Best known for his paintings that capture moments of reverie and contemplation, Edward Hopper (1882-1967) was also a highly accomplished printmaker. On view in the Museum's Stieglitz Gallery (first floor) from April 9 through July 31, 2005, At the Window: Etchings by Edward Hopper traces the evolution of many of the signature subjects of the artist's mature style, such as the isolated figure by a window and other intimate glimpses of contemporary American life. The exhibition is drawn from the Museum's collection, which constitutes of the most complete holdings of Hopper's prints.
Hopper taught himself how to make etchings in New York City in 1915. For the next ten years, he devoted much of his attention to printmaking before concentrating fully on painting in the mid-1920s. The selection of some fifty works covers this crucial decade in the artist’s creative development. In addition to illustrating the step-by-step process of executing a print, from the preparatory drawing on paper through as many as eight separate revisions on the copper plate, the exhibition reveals the unfolding development of Hopper’s personal artistic vocabulary and vision.

····················

◆ **STATED GOAL 1**
Retype the records exactly, starting with the line that contains "The height and width of the screenshot is (859, 1171)." and going on through the line that contains "should pyautogui.click(x=10, y=209).", and leave the pictures out of your answer.

◆ **MATERIAL PROVIDED**

····················

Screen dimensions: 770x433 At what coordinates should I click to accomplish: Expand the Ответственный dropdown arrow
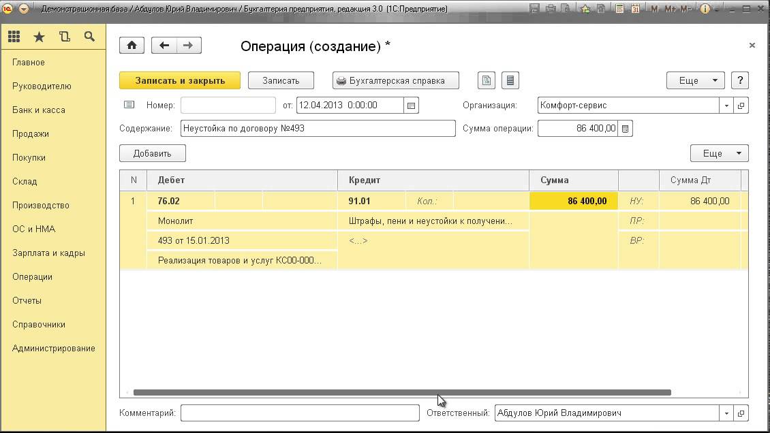click(726, 413)
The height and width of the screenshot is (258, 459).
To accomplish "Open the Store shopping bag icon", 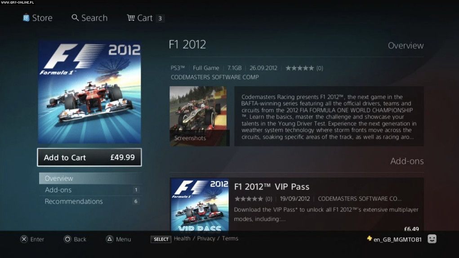I will [x=26, y=18].
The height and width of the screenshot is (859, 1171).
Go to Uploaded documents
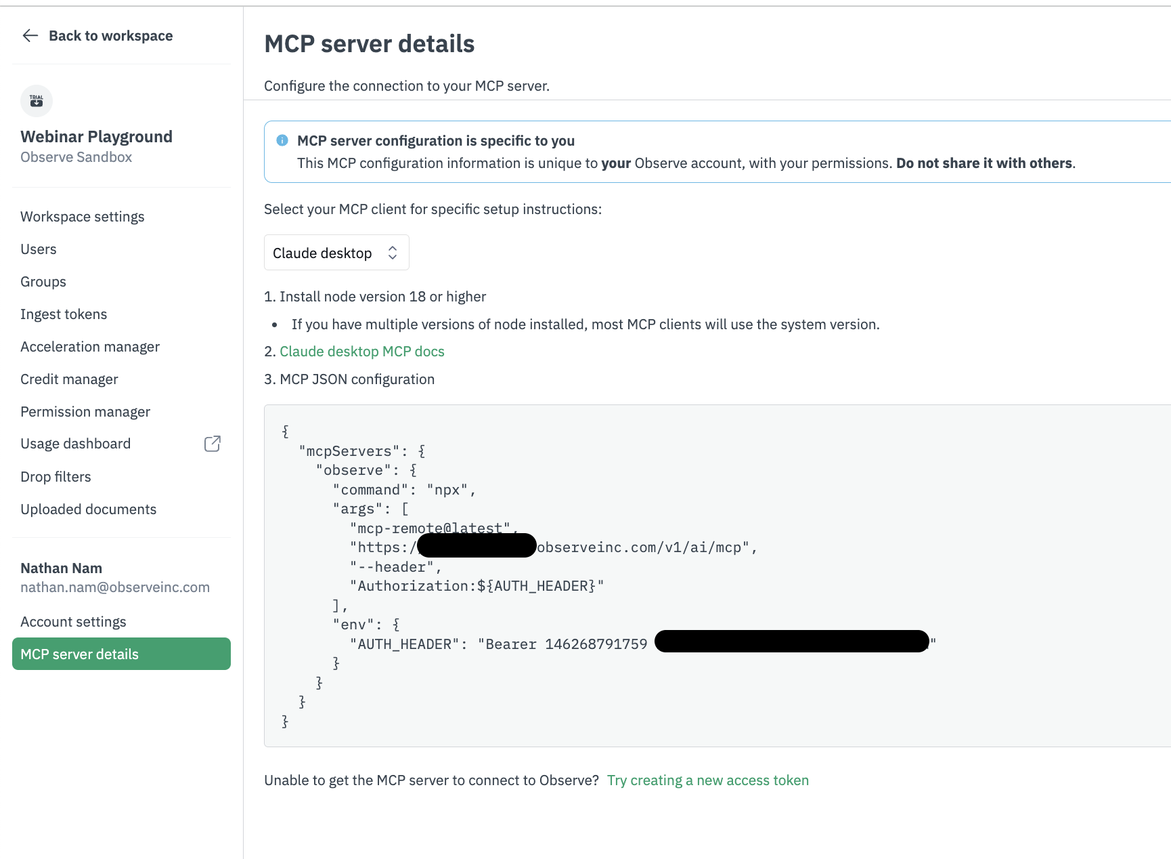(89, 509)
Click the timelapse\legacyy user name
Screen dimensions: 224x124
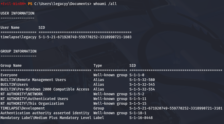point(18,37)
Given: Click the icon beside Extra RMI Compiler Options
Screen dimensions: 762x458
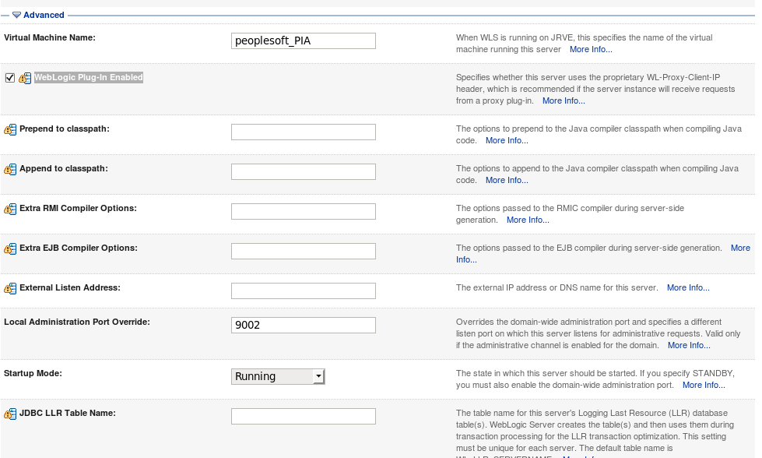Looking at the screenshot, I should pyautogui.click(x=10, y=209).
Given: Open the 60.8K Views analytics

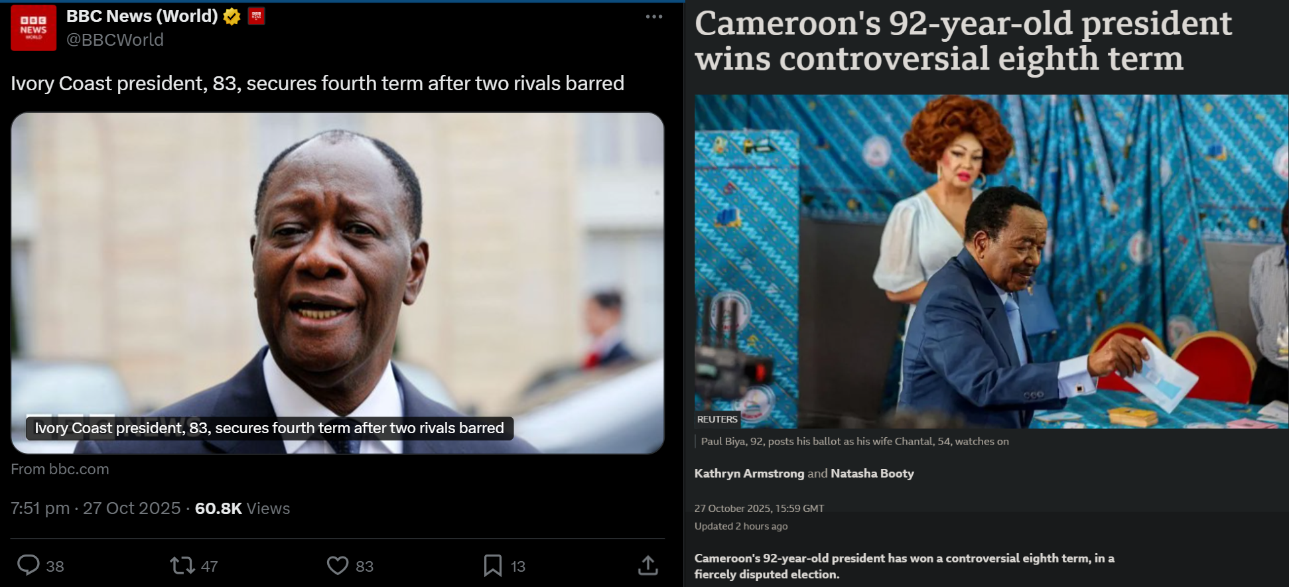Looking at the screenshot, I should [x=242, y=508].
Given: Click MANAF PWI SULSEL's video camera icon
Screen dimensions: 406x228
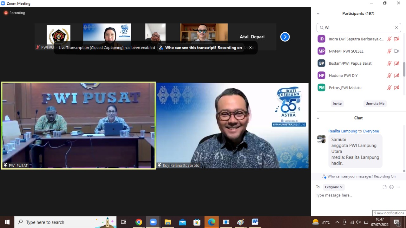Looking at the screenshot, I should pos(397,51).
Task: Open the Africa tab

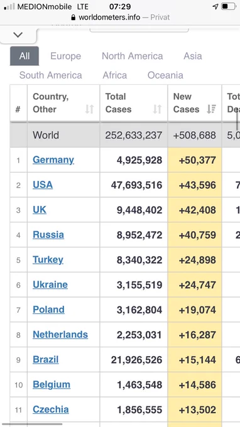Action: 115,75
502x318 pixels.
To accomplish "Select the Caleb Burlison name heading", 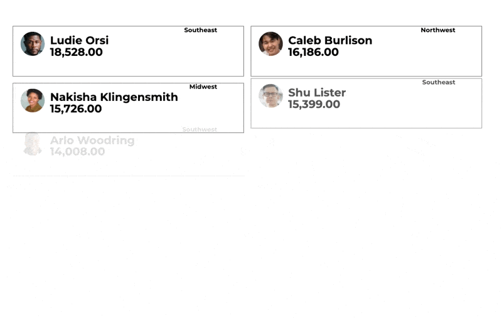I will tap(330, 40).

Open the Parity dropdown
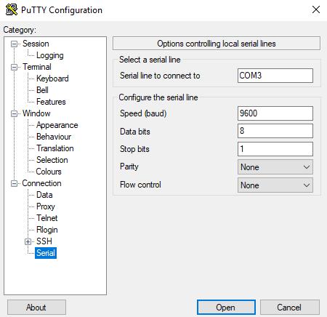pos(275,167)
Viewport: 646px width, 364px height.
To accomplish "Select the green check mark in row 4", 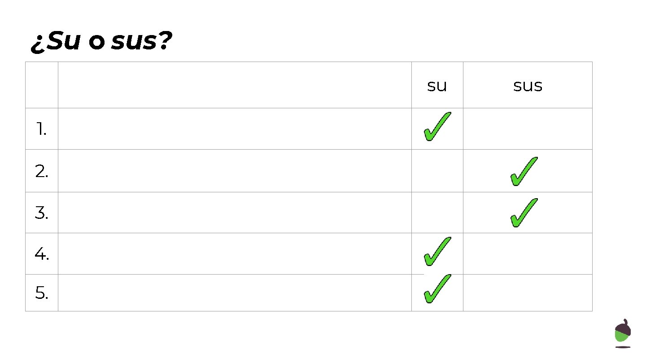I will (x=437, y=252).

····················

◆ **STATED GOAL 2**
Echo the passage on Hopper's etchings exactly, starting with "Hopper taught himself" and going on through "vocabulary and vision.".

◆ **COMPLETE RESPONSE 1**
The height and width of the screenshot is (859, 1171).
Go to Uploaded documents
(89, 509)
Click the timelapse\legacyy user name
Screen dimensions: 224x124
point(18,37)
Given: Click the icon beside Extra RMI Compiler Options
Screen dimensions: 762x458
Looking at the screenshot, I should pyautogui.click(x=10, y=209).

◆ **COMPLETE RESPONSE 2**
Hopper taught himself how to make etchings in New York City in 1915. For the next ten years, he devoted much of his attention to printmaking before concentrating fully on painting in the mid-1920s. The selection of some fifty works covers this crucial decade in the artist’s creative development. In addition to illustrating the step-by-step process of executing a print, from the preparatory drawing on paper through as many as eight separate revisions on the copper plate, the exhibition reveals the unfolding development of Hopper’s personal artistic vocabulary and vision.